Mitigating potential for harm. Automatic gender recognition can result in automated misgendering, which can be distressing and harmful, especially to transgender individuals. Prior studies of existing automatic gender recognition systems have found that error rates are higher for dark-skinned individuals and transgender individuals. We provide statistics on the accuracy of our gender classifier on our methodology page.
To mitigate potential harm due to automated misgendering, the Stanford Cable TV News Analyzer does not present gender labels in the user interface unless a user specifically "opts-in" to see these annotations by using "tag=male" or "tag=female" predicates in their search query.
We also provide the ability to report misgendered individuals via email@example.com.
The Stanford Cable TV News Analyzer does not attempt to determine the race of individuals.
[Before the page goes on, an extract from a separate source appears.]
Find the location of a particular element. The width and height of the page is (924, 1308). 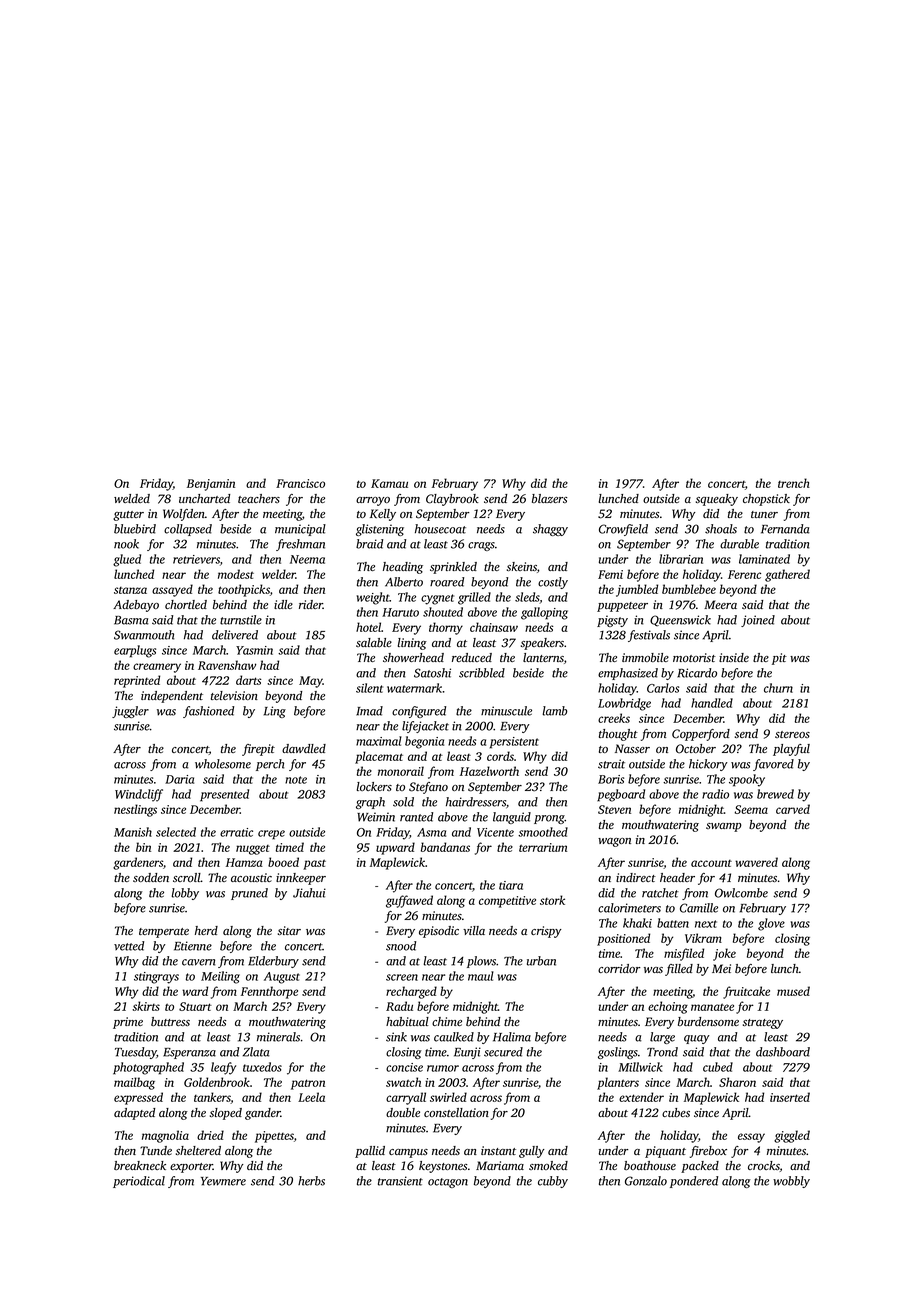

We are unaware of any computational model that can accurately estimate an individual’s race from their appearance. In the future, it may be possible to use external data sources to link public figure identities to the individual’s self-reported race. Such approaches would enable a new set of queries that could assist studies of representation in cable TV news that concern the subject of race.
We document our data labeling algorithms as well as provide an assessment of their accuracy on the methodology page.
To request removal from the dataset, please email firstname.lastname@example.org.
The Stanford Cable TV News Analyzer uses the Amazon’s Celebrity Recognition service to identify faces. This service is only designed to identify celebrities and public individuals. In addition, the site only displays the names of individuals that have appeared on screen for at least ten hours by August 1, 2020 (according to the celebrity recognition detections). Individuals not identified by Amazon’s Celebrity Recognition service, or individuals who are identified, but only briefly appear on screen, will not be shown on the site.
Note that regardless of the success of face identification, text transcripts can always be queried for an individual’s name even if the individual’s face is not identified on screen.
Due to the scale of our dataset, we will not be able to correct all labeling errors. However, we welcome comments and feedback via email@example.com.
The Internet Archive makes video data available to the Stanford Cable TV News Analyzer after a 24-hour delay. Because of this delay, as well the processing time of video analysis, new results appear on the Stanford Cable TV News Analyzer approximately 24-36 hours after a program's original air time. Please see our methodology page for more detail.